English isn't like that. Angus can't figure out a formula for what makes a "good" story, a "classic" book. He can memorize the "elements of a story" that are written on a big poster on the wall behind Mike Leland's desk, but they aren't like the periodic table of the elements, where when you combine certain ones you always get the same result. One story that put "foreshadowing" and "irony" together was a good story and got an A. Another one that did the same thing was a C-. It doesn't make sense. He doesn't know why the five paragraph essay is supposed to work, or how to find a "theme". Sometimes the books are interesting, but he doesn't want to read them and then have to write papers about them and try to tear them all apart. Can't stories just be to enjoy? Not dissect like the frogs in biology?

The other kids in class were all just as happy as Angus to not have to take the test. But none of the teachers were happy. They blamed Mr. Hobson, the nice maintenance man, for doing something wrong. And Angus couldn't let them do that. He couldn't let Mr. Hobson, who always talked to him in the hallways, and sang opera songs while he fixed the hall lights, and let Angus help use the electric stud finder, and congratulated him for fixing the drinking fountain with a gum wrapper and some rubber bands, get fired for something Angus did. Mr. Hobson was nice and funny and Angus didn't want them to try and find someone new, because what if the new maintenance man wasn't nice and didn't like when Angus asked him questions about how things worked, and didn't let him come sit in the bus garage when he was running from Donnie Sandoz? Even Donnie is scared of Mr. Hobson. He's not really scary, but he's so big and tall. If he's gone, who's going to help me? So Angus told the truth, for once.

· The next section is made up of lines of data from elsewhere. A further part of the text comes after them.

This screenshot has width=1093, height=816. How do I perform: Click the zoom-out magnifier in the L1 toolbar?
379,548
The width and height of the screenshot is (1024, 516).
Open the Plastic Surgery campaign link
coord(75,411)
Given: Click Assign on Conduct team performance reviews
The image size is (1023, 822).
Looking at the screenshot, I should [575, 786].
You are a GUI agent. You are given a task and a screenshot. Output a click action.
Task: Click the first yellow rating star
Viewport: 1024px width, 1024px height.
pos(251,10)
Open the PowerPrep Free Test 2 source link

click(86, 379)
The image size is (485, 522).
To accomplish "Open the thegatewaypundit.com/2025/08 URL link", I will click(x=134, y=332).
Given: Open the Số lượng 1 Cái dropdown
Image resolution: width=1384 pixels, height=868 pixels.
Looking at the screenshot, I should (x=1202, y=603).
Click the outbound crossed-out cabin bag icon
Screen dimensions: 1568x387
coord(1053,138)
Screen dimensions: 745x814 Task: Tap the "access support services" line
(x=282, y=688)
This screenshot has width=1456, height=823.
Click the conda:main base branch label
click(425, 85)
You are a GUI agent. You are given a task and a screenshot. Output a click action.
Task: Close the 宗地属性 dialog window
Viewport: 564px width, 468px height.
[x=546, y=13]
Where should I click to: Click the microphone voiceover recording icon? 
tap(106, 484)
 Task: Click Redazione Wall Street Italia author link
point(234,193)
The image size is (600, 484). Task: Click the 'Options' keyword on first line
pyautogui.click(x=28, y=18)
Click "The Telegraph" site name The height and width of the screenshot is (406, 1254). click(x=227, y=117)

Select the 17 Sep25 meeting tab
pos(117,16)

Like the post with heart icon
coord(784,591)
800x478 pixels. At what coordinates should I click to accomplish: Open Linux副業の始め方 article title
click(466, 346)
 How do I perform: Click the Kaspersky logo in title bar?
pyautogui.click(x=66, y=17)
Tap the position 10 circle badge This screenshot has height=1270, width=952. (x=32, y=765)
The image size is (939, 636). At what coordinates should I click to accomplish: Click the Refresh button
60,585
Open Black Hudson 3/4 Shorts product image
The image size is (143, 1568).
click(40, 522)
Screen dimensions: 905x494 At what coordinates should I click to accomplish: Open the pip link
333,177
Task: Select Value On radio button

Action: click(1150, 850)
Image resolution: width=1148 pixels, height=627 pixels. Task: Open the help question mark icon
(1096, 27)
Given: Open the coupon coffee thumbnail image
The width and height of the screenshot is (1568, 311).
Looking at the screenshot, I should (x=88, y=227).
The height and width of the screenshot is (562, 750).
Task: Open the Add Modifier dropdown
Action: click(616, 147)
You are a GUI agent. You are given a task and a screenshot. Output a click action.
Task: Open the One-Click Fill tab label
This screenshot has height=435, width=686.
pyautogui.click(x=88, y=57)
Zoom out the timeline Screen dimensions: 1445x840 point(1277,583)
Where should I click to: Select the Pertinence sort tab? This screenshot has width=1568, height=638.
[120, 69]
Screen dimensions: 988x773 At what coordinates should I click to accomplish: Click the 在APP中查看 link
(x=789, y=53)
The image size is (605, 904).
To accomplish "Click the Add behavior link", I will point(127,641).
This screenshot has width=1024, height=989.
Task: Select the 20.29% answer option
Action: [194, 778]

So he got in trouble again. Dad had to come, and they had to talk to the principal, and the whole way home Dad yelled at him for making a problem. Now he's not really talking to Angus again, and Angus spends as much time as he can in Mr. Ericson's lab. Which is when they started talking about the science fair. Mr. Ericson says he's sure Angus can at least place, maybe even win his division. If I did, Dad would be happy. When he said that to Mr. Ericson, though, the man just sat him down in a chair and said, "If you spend your whole life trying to make that man happy, you're going to waste the amazing talent you have. If you do this, do it because it makes you happy. Because you want to do it."